§ **The problem**: Look below for the line containing "Task: Click the Visibility info icon"; from there, print each line exactly up to and including the line containing "This screenshot has width=266, height=345.", and stop.

• • • •

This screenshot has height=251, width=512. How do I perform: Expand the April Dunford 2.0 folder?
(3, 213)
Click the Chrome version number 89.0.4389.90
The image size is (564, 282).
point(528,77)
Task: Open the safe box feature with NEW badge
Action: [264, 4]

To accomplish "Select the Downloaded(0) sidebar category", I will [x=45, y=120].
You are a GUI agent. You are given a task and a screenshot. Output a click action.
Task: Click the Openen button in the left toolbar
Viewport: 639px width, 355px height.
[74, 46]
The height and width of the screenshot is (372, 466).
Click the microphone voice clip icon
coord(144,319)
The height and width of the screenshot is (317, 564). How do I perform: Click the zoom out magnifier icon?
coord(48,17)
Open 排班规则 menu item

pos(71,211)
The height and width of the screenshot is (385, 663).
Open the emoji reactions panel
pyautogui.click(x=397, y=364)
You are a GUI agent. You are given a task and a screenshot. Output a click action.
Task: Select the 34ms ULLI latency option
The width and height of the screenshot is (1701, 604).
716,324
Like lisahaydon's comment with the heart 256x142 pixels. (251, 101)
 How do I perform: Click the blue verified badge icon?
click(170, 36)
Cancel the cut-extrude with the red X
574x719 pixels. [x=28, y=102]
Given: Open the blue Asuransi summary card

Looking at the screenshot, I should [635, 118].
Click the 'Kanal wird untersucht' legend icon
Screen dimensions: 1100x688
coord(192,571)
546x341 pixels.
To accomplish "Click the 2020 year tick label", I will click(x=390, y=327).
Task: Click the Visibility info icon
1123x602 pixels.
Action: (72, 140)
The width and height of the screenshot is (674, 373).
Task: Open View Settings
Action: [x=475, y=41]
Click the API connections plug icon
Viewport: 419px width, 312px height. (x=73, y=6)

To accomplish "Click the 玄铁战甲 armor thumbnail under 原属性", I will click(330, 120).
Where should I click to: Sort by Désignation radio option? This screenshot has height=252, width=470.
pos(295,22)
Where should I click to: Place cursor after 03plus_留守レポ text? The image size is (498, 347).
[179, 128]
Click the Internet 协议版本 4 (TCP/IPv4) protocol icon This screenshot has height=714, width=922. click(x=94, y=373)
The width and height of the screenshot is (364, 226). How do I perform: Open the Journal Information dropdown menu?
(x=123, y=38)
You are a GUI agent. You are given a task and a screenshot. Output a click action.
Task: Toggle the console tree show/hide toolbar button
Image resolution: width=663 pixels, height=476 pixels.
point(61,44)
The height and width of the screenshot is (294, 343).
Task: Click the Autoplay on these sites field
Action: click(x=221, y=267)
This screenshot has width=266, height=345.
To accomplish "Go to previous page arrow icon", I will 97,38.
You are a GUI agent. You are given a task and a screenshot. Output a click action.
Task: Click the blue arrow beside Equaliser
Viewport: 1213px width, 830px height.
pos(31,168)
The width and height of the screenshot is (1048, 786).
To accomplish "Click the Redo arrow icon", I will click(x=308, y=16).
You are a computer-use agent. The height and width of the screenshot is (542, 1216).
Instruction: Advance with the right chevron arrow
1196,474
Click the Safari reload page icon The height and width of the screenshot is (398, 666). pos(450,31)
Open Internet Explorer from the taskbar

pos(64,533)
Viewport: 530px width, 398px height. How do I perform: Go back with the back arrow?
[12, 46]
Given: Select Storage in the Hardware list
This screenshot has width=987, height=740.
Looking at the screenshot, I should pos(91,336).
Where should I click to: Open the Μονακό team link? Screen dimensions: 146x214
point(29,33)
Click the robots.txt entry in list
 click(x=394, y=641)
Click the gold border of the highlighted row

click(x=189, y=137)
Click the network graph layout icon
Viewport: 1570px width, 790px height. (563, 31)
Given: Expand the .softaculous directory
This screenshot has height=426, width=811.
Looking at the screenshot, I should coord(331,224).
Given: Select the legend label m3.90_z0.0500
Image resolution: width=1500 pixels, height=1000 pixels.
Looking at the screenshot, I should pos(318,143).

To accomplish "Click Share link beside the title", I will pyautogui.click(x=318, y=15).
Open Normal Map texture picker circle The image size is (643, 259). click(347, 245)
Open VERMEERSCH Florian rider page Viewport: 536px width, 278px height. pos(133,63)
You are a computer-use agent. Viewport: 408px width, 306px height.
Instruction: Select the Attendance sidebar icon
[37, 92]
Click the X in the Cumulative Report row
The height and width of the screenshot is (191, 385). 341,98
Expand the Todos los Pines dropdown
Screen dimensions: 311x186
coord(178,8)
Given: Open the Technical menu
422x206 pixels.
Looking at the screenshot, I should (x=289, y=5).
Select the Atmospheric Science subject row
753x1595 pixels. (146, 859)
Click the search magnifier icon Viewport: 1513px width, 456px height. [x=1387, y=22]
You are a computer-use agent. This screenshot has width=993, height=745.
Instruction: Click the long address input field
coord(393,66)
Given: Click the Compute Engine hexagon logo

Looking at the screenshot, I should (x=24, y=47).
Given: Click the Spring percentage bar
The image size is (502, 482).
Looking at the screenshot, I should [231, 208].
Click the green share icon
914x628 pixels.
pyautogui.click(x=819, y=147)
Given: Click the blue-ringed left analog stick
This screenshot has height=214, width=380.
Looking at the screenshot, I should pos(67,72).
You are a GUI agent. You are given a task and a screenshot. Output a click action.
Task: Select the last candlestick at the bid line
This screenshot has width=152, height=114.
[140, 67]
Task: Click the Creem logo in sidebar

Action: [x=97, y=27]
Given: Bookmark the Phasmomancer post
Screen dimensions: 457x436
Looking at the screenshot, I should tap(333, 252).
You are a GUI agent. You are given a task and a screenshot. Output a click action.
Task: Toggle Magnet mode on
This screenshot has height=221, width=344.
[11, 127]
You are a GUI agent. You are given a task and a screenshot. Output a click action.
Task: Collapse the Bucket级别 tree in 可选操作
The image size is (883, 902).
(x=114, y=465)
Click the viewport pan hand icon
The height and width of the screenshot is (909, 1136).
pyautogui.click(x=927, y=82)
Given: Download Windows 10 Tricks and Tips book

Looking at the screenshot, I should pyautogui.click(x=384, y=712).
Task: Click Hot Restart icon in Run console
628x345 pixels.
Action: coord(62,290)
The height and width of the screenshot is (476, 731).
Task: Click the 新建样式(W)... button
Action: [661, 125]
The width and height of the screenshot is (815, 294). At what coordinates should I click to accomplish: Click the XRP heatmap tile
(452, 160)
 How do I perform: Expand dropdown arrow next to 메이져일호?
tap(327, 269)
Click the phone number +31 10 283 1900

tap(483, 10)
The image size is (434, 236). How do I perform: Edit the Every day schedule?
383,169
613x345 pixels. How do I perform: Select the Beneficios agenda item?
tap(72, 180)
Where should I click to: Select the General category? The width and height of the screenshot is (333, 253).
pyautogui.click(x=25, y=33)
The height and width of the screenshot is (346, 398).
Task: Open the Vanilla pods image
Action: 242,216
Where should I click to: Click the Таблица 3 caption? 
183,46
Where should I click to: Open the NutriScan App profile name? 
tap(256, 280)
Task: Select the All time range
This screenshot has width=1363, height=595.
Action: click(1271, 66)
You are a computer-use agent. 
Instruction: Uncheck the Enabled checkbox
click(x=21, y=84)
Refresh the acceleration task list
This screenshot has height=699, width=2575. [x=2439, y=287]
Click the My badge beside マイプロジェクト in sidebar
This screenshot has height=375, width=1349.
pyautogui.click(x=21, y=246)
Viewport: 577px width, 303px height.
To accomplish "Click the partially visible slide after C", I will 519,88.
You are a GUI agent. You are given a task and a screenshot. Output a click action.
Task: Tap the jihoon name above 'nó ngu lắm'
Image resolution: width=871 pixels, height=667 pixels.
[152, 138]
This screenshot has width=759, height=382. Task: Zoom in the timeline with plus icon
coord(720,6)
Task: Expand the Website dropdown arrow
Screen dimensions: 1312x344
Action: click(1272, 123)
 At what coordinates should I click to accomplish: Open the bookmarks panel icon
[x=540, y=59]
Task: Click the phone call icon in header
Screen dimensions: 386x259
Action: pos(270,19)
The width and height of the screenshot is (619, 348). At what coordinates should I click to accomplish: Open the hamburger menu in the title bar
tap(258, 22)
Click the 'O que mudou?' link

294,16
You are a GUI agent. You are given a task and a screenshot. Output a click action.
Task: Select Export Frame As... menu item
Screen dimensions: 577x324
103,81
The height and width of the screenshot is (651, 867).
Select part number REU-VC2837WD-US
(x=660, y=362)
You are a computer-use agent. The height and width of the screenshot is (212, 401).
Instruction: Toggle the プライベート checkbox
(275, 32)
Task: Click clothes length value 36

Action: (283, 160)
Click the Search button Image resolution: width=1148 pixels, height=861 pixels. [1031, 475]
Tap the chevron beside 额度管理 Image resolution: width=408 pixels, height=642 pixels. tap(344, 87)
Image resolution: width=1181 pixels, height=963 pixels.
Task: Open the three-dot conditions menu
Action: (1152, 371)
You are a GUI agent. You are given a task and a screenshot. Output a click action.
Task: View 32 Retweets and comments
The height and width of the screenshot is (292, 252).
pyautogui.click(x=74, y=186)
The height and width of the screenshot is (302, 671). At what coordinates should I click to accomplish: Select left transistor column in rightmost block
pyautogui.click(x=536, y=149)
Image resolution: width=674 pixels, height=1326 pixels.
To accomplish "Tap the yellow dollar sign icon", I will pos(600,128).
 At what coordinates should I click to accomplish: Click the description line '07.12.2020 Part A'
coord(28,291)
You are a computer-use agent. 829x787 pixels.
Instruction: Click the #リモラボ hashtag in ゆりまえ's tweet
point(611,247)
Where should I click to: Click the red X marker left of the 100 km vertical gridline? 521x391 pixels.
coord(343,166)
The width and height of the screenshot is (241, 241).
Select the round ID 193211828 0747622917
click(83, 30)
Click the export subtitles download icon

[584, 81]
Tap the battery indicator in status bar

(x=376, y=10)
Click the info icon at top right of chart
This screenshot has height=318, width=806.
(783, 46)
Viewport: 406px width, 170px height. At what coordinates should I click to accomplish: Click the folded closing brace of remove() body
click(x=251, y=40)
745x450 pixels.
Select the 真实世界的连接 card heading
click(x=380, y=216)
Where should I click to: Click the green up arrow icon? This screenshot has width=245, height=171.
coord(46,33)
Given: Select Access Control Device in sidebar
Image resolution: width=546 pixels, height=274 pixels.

• • • •

§ **Result for this task**:
Task: Click the Visibility info icon
1123x602 pixels.
Action: (72, 140)
The width and height of the screenshot is (674, 373).
Task: Open View Settings
Action: [x=475, y=41]
Click the API connections plug icon
Viewport: 419px width, 312px height. (x=73, y=6)

To accomplish "Click the 玄铁战甲 armor thumbnail under 原属性", I will click(330, 120).
Where should I click to: Sort by Désignation radio option? This screenshot has height=252, width=470.
pos(295,22)
Where should I click to: Place cursor after 03plus_留守レポ text? The image size is (498, 347).
[179, 128]
Click the Internet 协议版本 4 (TCP/IPv4) protocol icon This screenshot has height=714, width=922. click(x=94, y=373)
The width and height of the screenshot is (364, 226). How do I perform: Open the Journal Information dropdown menu?
(x=123, y=38)
You are a GUI agent. You are given a task and a screenshot. Output a click action.
Task: Toggle the console tree show/hide toolbar button
Image resolution: width=663 pixels, height=476 pixels.
point(61,44)
The height and width of the screenshot is (294, 343).
Task: Click the Autoplay on these sites field
Action: click(x=221, y=267)
This screenshot has width=266, height=345.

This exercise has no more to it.